4. Establecer funciones y responsabilidades

Al igual que en el desarrollo de su BCP, tendrá que definir claramente las responsabilidades y asegurarse de que los miembros del equipo tienen lo que necesitan para desempeñar las funciones que se les exigen. Sin este paso crucial, nadie sabrá cómo actuar durante un desastre. Estas son algunas funciones y responsabilidades que debe tener en cuenta a la hora de crear su DRP:

• Informador de incidentes: Alguien que mantiene la información de contacto de las partes relevantes y se comunica con los líderes empresariales y las partes interesadas cuando se producen eventos perturbadores.
• Supervisor de DRP: el supervisor de DRP garantiza que los miembros del equipo realicen las tareas que se les han asignado durante un incidente.
• Gestor de activos: Alguien cuyo trabajo es asegurar y proteger los activos críticos cuando ocurre un desastre. 
• Enlace externo: la persona que coordina con cualquier proveedor externo o proveedor de servicios que haya contratado como parte de su DRP y actualiza a las partes interesadas en consecuencia sobre cómo va el DRP.

5. Probar y perfeccionar

Al igual que su BCP, su DRP requiere práctica y perfeccionamiento constantes para ser eficaz. Practíquelo con regularidad y actualícelo en función de los cambios significativos que deban realizarse. Por ejemplo, si su empresa adquiere un nuevo activo después de haber formado su DRP, deberá incorporarlo a su plan para garantizar su protección en el futuro.
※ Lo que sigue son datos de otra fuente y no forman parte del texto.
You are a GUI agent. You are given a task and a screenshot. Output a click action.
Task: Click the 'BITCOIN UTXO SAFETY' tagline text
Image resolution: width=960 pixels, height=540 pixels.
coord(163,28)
Es comprensible que las empresas modernas tengan cada vez menos tolerancia al tiempo de inactividad. 
Cada día, parece que otro ciberataque o evento no planificado ha aparecido en los titulares, costando millones a las empresas. Las soluciones de recuperación ante desastres como DRaaS proporcionan una protección de datos eficaz y recuperación ante desastres para una variedad de amenazas.
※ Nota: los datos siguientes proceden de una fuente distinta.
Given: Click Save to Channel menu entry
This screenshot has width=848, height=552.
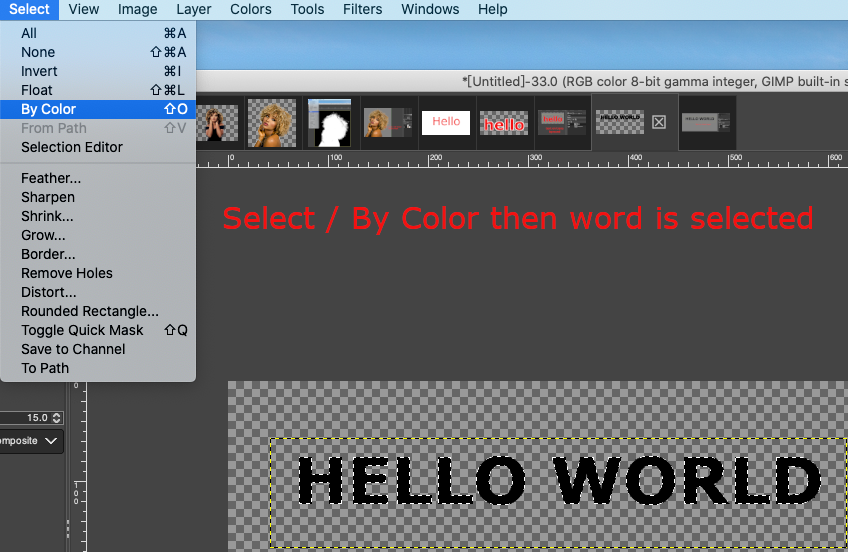Looking at the screenshot, I should pyautogui.click(x=73, y=349).
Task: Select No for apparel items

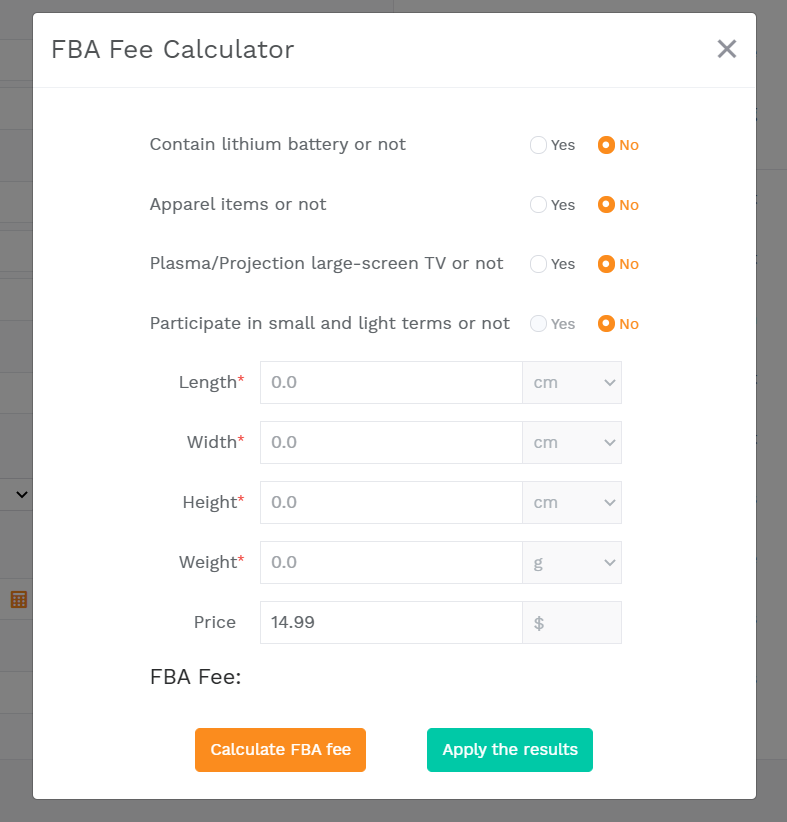Action: tap(606, 205)
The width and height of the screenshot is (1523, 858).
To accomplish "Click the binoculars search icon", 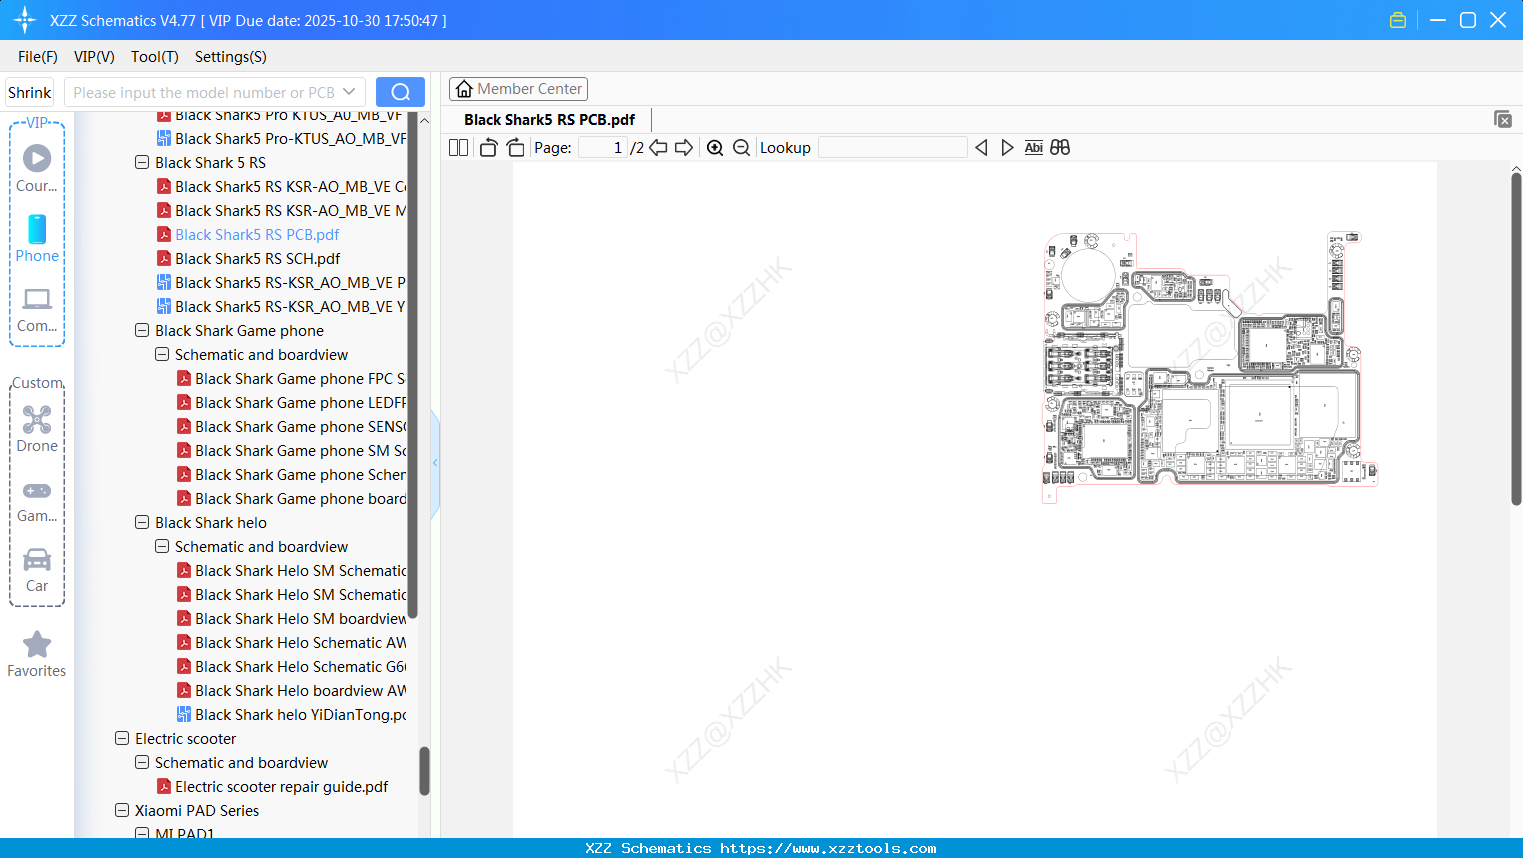I will click(x=1060, y=148).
Externalizar la implementación de su DRP y realizar copias de seguridad de los datos más valiosos de su organización en una ubicación separada (dos elementos clave de DRaaS) ayudan a garantizar que pueda recuperarse rápida y completamente en caso de un desastre.

Estos son algunos de los beneficios clave de las soluciones DRaaS:

Las soluciones de recuperación ante desastres como servicio (DRaaS) se presentan en tres variedades: autoservicio, DRaaS asistido y gestionado. Dependiendo de las necesidades y recursos de una organización, existen diferencias importantes entre estas opciones que vale la pena considerar.

El DRaaS de autoservicio ofrece a las organizaciones las herramientas y recursos empresariales que necesitan para crear y gestionar su propio DRP. Es una buena opción para organizaciones tecnológicamente avanzadas con equipos de TI internos dedicados que requieren un alto nivel de control sobre sus procesos.

Al ser tan básico, el DRaaS de autoservicio tiene opciones de precios más bajos que otros planes y es mucho más flexible. Pero las organizaciones deben saber que con una solución DRaaS de autoservicio, están solas durante las fases de planificación, prueba y gestión de su DRP.

La DRaaS asistida es un buen tipo de servicio de recuperación para las organizaciones que necesitan equilibrar su necesidad de control con un sólido soporte de un MSP externo. En la DRaaS asistida, el MSP ayuda a crear, planificar, implementar, probar y perfeccionar el DRP y ofrece una valiosa experiencia y orientación durante todo el proceso.

La DRaaS gestionada es una solución DRaaS totalmente externalizada en la que el MSP asume el control total y la responsabilidad del desarrollo y la implementación del DRP de una organización. Una opción sólida para las empresas que no tienen sus propios departamentos de TI, la DRaaS gestionada proporciona la oferta DRaaS más sólida disponible. Como era de esperar, a menudo también es la más cara.